Thursday, May 1, 2014

Bring Back May Day!

http://hdl.loc.gov/loc.pnp/ggbain.10403
May Day Photo from Library of Congress 
Today is May Day, and at the risk of sounding...well, OLD, I have to say they don't celebrate it like they used to when I was a girl. In my elementary school, we'd make May Baskets, fill them with flowers (although in Upstate NY, they were more likely the paper variety, as typically we still had snow on the ground) and give them as surprise gifts to random friends or neighbors.

It was like Ding-Dong-Ditch, but with a much happier ending.

And we'd do the May Pole dance. Erm, except in my class, they'd give you crepe paper instead of ribbons to wind around the flagpole, and when you're in your snow-boots instead of frilly dresses, it sort of loses something. But still. We celebrated the coming of summer, and that's the point.

In all my years as a mom of elementary kids, there has been nary a single May Day basket. No tromping around a May Pole. No random gifts of flowers to friends or neighbors.

I can't help feeling like we've lost something.

I wonder if it's because the origin of May Day points to the Celtic festival of Beltane (or Gaelic, Beltaine) where the cattle were driven by hand-lit bonfires to mark the return of the sun and promote health and fertility--a custom that is still observed in Ireland.

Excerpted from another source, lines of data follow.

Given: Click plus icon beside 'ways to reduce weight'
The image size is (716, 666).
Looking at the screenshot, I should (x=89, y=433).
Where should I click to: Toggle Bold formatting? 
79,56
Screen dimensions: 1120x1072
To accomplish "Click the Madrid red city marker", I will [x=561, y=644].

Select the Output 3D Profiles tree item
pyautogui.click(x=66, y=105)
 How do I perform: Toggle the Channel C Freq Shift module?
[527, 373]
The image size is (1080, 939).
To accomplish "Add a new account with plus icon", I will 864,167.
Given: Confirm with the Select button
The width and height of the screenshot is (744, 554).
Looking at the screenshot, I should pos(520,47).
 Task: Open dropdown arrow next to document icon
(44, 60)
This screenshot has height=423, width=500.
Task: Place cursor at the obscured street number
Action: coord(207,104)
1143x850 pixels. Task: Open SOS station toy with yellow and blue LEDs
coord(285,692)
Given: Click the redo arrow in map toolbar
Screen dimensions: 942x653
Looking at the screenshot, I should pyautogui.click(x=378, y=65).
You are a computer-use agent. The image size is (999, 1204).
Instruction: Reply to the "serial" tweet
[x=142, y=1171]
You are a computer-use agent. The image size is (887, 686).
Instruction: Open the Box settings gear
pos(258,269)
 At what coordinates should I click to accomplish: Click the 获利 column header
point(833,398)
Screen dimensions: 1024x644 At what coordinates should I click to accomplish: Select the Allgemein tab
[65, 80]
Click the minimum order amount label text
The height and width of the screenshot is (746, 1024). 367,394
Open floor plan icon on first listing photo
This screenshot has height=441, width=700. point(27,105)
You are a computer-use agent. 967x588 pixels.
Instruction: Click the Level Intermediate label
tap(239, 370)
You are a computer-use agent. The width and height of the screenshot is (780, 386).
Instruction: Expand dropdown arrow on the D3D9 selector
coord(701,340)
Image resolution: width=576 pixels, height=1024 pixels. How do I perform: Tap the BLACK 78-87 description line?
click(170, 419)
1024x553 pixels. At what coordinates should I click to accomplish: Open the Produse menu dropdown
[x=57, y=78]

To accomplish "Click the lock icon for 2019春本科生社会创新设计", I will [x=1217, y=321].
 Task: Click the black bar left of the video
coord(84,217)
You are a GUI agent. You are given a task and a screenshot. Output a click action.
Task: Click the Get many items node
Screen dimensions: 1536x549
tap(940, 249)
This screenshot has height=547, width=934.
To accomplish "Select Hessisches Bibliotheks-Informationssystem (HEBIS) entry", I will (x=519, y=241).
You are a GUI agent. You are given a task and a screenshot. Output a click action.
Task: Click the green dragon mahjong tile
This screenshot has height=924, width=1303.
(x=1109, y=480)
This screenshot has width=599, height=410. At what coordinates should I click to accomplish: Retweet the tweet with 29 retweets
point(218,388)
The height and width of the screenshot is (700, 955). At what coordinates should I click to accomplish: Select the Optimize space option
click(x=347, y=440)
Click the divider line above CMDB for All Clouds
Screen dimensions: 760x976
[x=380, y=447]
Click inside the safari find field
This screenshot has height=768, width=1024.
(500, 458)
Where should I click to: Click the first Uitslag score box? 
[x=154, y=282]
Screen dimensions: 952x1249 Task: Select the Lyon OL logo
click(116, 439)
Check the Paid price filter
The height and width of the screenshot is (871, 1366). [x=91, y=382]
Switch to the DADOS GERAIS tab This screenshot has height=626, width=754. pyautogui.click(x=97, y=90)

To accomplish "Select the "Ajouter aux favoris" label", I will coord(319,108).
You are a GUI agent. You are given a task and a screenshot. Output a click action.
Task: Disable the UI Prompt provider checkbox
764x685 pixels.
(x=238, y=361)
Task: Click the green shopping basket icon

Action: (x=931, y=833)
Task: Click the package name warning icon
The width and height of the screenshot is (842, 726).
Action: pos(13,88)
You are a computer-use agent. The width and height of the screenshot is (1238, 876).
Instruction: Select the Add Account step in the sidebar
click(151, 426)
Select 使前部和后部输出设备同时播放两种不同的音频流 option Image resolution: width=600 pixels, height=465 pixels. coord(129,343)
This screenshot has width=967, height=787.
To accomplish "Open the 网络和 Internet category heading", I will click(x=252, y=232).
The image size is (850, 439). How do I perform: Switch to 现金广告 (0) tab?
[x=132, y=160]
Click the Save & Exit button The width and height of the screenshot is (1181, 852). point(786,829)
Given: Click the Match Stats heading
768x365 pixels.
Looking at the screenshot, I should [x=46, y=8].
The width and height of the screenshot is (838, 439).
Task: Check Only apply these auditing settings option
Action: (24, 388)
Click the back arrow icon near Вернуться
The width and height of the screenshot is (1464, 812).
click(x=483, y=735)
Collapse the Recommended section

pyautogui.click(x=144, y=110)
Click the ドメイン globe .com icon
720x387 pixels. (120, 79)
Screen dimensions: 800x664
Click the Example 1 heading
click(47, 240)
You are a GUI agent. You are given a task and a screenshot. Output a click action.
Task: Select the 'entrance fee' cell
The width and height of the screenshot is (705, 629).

In Wicca, Beltane is one of the Major Sabbats, or holidays, and is the opposite on the calendar wheel to Samhain. Where Beltane signals the beginning of the growing cycle of the year, Samhain signals the end, and as such, the veils between the worlds are said to be thinnest at these times of great change.

As I've written about Samhain in my novella "ANY WITCH WAY", I'm thinking I need a continuation of
Joshua and Lily's story on the opposite--the growing and fertile--side of the year. It's said on Beltane, you can see fairies, and if you washed your face with morning dew on Beltane, you'd be gifted with beauty. And with all of the Celtic and pagan tradition behind Beltane, I think it would make a lovely follow-up.

Now I've just got to get my writing muse to agree!

Happy May Day. Blessed Beltane. And...

Happily My Ever After,
Dylan

P.S. Want to check out my novel that takes place on Samhain, the ending of the Wiccan year? Check out the video for ANY WITCH WAY here, and read the first few pages of my novel here.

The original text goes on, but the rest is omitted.